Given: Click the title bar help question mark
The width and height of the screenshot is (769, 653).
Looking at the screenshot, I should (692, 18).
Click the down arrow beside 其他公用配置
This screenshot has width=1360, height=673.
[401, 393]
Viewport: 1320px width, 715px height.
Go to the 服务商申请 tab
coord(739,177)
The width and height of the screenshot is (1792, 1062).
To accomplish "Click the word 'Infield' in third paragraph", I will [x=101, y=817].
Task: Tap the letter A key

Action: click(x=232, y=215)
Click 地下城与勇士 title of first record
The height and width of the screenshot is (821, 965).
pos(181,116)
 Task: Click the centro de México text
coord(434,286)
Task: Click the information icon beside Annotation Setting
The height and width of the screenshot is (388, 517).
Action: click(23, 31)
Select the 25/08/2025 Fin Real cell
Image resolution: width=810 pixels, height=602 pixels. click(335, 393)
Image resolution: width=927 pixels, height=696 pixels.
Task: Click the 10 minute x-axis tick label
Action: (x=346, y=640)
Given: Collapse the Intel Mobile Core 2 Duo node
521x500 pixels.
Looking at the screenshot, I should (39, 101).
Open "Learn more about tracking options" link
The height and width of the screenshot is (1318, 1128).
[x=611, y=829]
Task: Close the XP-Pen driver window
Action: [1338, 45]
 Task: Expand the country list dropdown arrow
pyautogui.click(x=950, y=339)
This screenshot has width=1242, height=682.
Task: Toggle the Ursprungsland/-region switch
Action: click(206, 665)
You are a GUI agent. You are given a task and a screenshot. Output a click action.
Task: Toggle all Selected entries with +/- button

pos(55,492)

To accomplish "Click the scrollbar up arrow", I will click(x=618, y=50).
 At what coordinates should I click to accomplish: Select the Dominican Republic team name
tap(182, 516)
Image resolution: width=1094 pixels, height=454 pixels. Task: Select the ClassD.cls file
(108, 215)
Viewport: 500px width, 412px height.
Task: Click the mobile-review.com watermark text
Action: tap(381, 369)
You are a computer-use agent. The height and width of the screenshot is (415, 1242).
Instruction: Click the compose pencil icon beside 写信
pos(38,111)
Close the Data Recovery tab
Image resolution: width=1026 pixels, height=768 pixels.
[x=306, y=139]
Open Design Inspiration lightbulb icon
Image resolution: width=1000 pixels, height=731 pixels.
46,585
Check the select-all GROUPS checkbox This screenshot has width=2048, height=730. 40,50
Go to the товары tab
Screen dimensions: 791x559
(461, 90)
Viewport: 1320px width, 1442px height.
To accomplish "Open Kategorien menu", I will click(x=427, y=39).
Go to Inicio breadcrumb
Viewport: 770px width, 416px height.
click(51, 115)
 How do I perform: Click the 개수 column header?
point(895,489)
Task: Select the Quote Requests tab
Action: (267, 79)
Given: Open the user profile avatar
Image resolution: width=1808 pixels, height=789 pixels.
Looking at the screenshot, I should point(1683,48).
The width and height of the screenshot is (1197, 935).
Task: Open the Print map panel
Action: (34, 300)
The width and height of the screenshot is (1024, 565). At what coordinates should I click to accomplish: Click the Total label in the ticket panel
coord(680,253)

PROBLEM DESCRIPTION »
Which lines in the records above contain the word "agent"? Return each of them.

SOLUTION »
You are a GUI agent. You are given a task and a screenshot. Output a click action.
You are a computer-use agent. The height and width of the screenshot is (415, 1242).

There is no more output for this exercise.